5. Parametri che incidono sul risarcimento
Il risarcimento non è uguale per tutti.
Dipende da:
    •    grado di parentela;
    •    età della vittima;
    •    età dei superstiti;
    •    convivenza;
    •    numero dei familiari;
    •    presenza di figli minori;
    •    ruolo della vittima nella famiglia.

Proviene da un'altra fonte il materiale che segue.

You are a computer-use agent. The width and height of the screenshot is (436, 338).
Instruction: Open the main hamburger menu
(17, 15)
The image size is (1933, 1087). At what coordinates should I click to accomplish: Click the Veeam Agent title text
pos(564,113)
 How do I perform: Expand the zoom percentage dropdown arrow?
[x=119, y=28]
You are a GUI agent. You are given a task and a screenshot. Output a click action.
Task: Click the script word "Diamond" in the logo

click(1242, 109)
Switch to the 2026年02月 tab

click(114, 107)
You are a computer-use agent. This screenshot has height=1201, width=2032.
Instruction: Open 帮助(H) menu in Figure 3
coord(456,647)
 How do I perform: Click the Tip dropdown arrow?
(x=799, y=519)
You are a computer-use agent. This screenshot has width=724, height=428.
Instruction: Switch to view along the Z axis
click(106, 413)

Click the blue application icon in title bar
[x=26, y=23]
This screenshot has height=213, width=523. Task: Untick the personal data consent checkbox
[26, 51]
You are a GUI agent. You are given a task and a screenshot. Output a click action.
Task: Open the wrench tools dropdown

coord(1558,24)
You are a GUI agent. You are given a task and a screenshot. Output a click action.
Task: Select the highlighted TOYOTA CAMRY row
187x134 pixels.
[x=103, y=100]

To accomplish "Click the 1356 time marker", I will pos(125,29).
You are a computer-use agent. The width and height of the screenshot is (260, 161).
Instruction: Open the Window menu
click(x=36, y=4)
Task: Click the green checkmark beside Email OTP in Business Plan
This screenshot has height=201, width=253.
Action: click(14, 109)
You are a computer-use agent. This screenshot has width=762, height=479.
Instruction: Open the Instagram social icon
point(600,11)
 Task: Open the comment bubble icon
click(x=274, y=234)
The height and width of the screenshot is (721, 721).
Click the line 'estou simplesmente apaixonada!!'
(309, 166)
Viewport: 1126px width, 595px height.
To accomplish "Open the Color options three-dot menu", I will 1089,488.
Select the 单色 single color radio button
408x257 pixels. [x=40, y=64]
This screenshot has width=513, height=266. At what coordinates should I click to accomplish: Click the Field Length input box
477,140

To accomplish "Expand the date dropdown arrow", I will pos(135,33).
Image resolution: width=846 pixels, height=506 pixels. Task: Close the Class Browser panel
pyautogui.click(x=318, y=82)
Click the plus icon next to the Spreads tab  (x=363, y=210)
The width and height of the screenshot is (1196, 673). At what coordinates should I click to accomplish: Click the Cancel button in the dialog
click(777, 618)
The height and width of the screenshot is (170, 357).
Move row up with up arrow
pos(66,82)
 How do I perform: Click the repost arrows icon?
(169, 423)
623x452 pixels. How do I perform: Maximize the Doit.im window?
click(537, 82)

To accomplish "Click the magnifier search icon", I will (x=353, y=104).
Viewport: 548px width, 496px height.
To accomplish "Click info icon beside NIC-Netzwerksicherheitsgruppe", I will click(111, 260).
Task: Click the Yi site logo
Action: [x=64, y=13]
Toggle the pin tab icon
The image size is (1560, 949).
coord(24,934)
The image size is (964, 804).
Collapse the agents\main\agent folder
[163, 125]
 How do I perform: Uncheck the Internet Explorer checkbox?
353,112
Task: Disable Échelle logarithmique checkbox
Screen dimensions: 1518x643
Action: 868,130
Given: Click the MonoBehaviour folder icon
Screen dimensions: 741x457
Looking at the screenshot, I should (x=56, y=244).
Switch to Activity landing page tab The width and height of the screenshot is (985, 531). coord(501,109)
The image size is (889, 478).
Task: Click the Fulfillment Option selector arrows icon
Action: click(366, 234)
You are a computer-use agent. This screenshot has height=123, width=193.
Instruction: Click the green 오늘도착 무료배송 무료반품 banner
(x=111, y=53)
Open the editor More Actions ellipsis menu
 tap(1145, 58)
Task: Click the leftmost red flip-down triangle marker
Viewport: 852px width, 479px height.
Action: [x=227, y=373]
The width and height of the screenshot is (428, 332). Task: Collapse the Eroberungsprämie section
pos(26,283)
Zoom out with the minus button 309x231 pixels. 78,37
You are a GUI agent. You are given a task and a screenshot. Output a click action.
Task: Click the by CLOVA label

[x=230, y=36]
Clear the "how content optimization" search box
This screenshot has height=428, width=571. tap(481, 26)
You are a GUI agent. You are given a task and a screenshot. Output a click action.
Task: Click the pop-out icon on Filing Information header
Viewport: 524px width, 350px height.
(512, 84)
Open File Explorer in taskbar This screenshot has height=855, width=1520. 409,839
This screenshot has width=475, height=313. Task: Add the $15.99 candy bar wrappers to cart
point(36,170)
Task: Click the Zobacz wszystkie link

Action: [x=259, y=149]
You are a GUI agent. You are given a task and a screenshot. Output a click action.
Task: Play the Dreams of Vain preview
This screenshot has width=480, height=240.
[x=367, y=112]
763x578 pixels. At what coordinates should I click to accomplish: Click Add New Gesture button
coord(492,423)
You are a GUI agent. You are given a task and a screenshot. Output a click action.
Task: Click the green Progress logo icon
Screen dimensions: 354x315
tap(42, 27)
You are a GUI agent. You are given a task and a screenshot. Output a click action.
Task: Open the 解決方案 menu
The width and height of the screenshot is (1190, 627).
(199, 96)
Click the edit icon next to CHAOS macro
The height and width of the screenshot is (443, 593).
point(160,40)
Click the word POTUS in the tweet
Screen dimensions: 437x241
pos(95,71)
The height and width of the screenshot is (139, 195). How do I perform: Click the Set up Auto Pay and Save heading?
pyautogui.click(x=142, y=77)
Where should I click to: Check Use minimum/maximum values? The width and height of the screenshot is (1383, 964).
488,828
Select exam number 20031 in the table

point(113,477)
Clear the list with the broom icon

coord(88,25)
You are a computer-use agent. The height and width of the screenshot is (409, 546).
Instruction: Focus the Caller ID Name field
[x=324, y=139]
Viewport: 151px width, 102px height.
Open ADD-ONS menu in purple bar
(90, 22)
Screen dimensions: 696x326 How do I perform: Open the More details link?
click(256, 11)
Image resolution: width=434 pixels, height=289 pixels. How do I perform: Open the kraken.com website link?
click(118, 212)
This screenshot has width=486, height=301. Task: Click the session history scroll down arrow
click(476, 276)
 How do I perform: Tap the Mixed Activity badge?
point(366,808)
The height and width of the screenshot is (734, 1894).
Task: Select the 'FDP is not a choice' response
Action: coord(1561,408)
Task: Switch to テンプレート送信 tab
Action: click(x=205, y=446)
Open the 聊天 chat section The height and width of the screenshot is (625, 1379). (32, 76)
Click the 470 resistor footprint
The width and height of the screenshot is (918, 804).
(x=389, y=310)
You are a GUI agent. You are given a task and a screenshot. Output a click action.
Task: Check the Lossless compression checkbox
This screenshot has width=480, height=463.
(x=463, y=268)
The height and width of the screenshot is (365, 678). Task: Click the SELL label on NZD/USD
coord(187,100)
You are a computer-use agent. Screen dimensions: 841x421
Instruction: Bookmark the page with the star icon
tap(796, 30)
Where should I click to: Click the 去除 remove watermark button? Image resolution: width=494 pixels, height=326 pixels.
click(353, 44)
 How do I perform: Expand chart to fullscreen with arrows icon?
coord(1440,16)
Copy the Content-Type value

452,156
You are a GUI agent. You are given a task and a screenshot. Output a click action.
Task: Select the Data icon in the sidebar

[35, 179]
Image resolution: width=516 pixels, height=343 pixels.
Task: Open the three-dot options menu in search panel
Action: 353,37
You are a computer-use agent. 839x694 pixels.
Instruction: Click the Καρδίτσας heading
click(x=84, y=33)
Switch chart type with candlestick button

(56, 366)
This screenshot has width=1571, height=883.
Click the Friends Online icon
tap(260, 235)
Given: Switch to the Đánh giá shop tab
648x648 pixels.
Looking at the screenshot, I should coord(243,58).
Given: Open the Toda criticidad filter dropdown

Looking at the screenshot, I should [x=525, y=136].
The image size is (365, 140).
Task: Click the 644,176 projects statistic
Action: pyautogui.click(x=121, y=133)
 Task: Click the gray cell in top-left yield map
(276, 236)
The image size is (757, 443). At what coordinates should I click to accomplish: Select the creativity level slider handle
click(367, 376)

6. Simulazione 1 – Morte sul lavoro con coniuge e due figli minori
Dati del caso
    •    Vittima: lavoratore, 45 anni
    •    Reddito: €30.000
    •    Familiari:
    •    coniuge 42 anni
    •    figlio 1: 11 anni
    •    figlio 2: 7 anni
-Prestazioni INAIL
    •    Rendita annua: circa €26.000
    •    Assegno funerario: €10.000
- Danno parentale (Tabelle di Milano – valori alti)
Familiare    Importo
Coniuge    €360.000
Figlio 1                  €310.000
Figlio 2                  €310.000
👉 Totale: €980.000
- Danno patrimoniale futuro
    •    Reddito × anni residui × coefficiente
€30.000 × 20 × 0,65 = €390.000
- Risarcimento complessivo
Voce                                 Importo
Danno parentale    €980.000
Danno patrimoniale    €390.000
Totale civile                   €1.370.000
INAIL (da detrarre)    – €300.000
👉 Risarcimento netto stimabile: oltre €1.050.000

7. Simulazione 2 – Incidente stradale mortale con solo coniuge
Dati del caso
    •    Vittima: 55 anni
    •    Decesso immediato
    •    Coniuge: 53 anni
    •    Nessun figlio
-Danno parentale
    •    Valore medio-alto: €300.000 – €330.000
-Danno patrimoniale
    •    Reddito residuo stimato: €200.000 – €250.000

👉 Risarcimento complessivo: €500.000 – €580.000

8. Simulazione 3 – Morte di un figlio giovane
Dati del caso
    •    Vittima: 22 anni
    •    Genitori conviventi
-Danno parentale (genitori)
    •    €330.000 × 2 = €660.000
❗ Nessun INAIL, nessuna rendita.
Solo risarcimento civile.

9. Simulazione 4 – Morte sul lavoro di lavoratore senza coniuge
Dati del caso
    •    Vittima: 50 anni
    •    Genitori anziani
    •    Nessun figlio
-Danno parentale
    •    Genitore 1: €220.000
    •    Genitore 2: €220.000
👉 Totale: €440.000

10. Perché due casi simili possono valere cifre molto diverse
Un errore frequente è pensare che: “Tutti i casi di morte valgano più o meno la stessa cifra”
Non è così.
Due sinistri apparentemente simili possono differire per:
    •    centinaia di migliaia di euro;
    •    impostazione tecnica;
    •    qualità della documentazione;
    •    strategia risarcitoria.

11. Il ruolo della strategia nel calcolo del risarcimento
Il risarcimento non è un automatismo matematico.
È il risultato di:
    •    scelte tecniche,
    •    prove documentali,
    •    criteri tabellari invocati,
    •    capacità di personalizzazione.

12. Perché nei casi mortali serve una gestione specializzata
Nei sinistri gravi e mortali:
    •    ogni dettaglio incide sul valore finale;
    •    la competenza tecnica è decisiva;
    •    la conoscenza delle tabelle fa la differenza.
Una gestione generica può costare molto caro ai familiari.

13. Conclusione
La domanda “quanto spetta” non ha una risposta unica. Ha una risposta corretta solo se calcolata caso per caso. Nei sinistri mortali, conoscere numeri, criteri e simulazioni significa:
    •    tutelare i diritti dei familiari,
    •    evitare risarcimenti inadeguati,
    •    dare valore giuridico a una perdita umana.
Il risarcimento non restituisce una vita, ma può evitare che al dolore si aggiunga l’ingiustizia.